Had a nice idea from another thread. Why not send roses from your suspected WS to the APs home. Make sure it's labelled from the WS do there is no doubt. Time them to arrive to be found by the AP SO.

Remember to pay cash and deny deny deny.

Wait for the fun.


----------



## 3putt (Dec 3, 2012)

Shaggy said:


> Had a nice idea from another thread. Why not send roses from your suspected WS to the APs home. Make sure it's labelled from the WS do there is no doubt. Time them to arrive to be found by the AP SO.
> 
> Remember to pay cash and deny deny deny.
> 
> Wait for the fun.


Why deny?

Own it and stand tall.


----------



## NextTimeAround (Dec 15, 2011)

the other possibility is to not sign the card at all. Then when the AP thanks your spouse, your spouse knows nothing about it and then wonders if the AP is "cheating" on him/her.


----------



## SomedayDig (Jul 17, 2012)

Eeeeevil geeeenious


----------



## Grey Goose (Aug 23, 2012)

I would send a nicely wrapped box with dog sheet inside! Shoot now I am tempted.


----------



## Kallan Pavithran (Jan 17, 2012)

The best gift you can give to OM/OW is your cheating wife/Husband, if its for revenge.


----------



## terrence4159 (Feb 3, 2013)

i saw on youtube that will work also have a friend call say your ww/wws and claim they won a dozen roses no credit card no nothing just and address and a note on the card if they send to you your good but 95% of the time they will send to the other then you bust them (youtube roula and ryans's roses)


----------



## Kaya62003 (Jan 8, 2013)

That's a great idea! However, I believe the universe takes care of itself and what goes around comes around. The best revenge is moving on and being happier without them. While you're out living a happy life...they not only see you're happier without them, but they are living in their own personal hell they created. Now that's revenge!
_Posted via Mobile Device_


----------



## wiigirl (Jun 14, 2012)

Thats so bad....its good.








_Posted via Mobile Device_


----------



## LetDownNTX (Oct 4, 2012)

terrence4159 said:


> i saw on youtube that will work also have a friend call say your ww/wws and claim they won a dozen roses no credit card no nothing just and address and a note on the card if they send to you your good but 95% of the time they will send to the other then you bust them (youtube roula and ryans's roses)
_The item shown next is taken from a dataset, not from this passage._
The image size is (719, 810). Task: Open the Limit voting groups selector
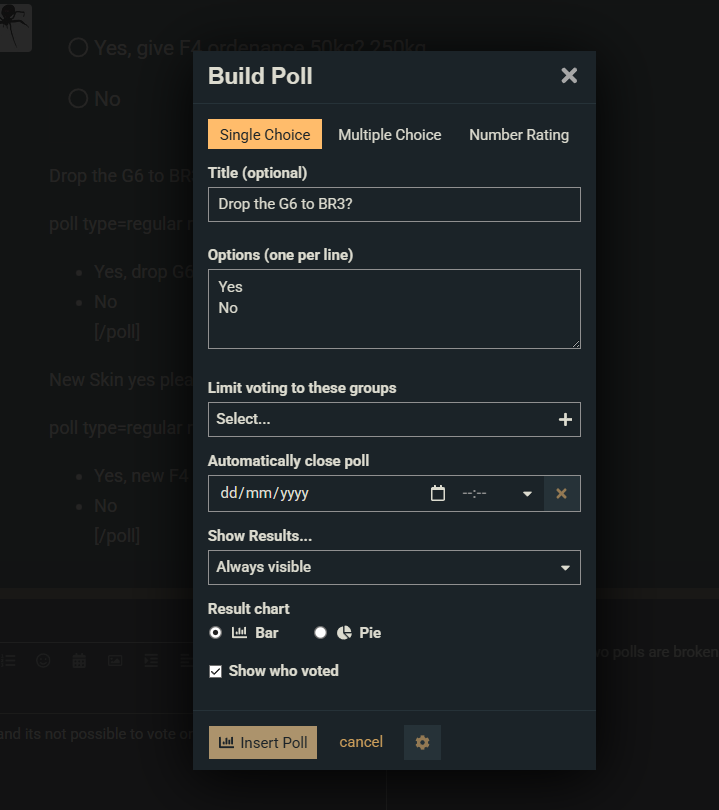coord(380,420)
They are based out of Houston and do that crap every Thursday morning. Makes me wanna choke someone almost every Thursday.


----------



## Shaggy (Jul 17, 2011)

terrence4159 said:


> i saw on youtube that will work also have a friend call say your ww/wws and claim they won a dozen roses no credit card no nothing just and address and a note on the card if they send to you your good but 95% of the time they will send to the other then you bust them (youtube roula and ryans's roses)


That is quite brilliant, especially for BS who want to find who the AP is. 

Gotta add that to the bag of tricks.


----------



## Keepin-my-head-up (Jan 11, 2013)

Kallan Pavithran said:


> The best gift you can give to OM/OW is your cheating wife/Husband, if its for revenge.


Best revenge gift EVER!!
Love it!
_Posted via Mobile Device_


----------



## 3putt (Dec 3, 2012)

Shaggy said:


> That is quite brilliant, especially for BS who want to find who the AP is.
> 
> Gotta add that to the bag of tricks.


Here you go Shaggy. But with a little different theme. I actually like this approach better.

Cheating woman caught live on radio - YouTube


----------



## Louise7 (Nov 8, 2012)

3putt said:


> Here you go Shaggy. But with a little different theme. I actually like this approach better.
> 
> Cheating woman caught live on radio - YouTube


I have just laughed so hard:lol: that I now know my bladder control is excellent...:rofl:


----------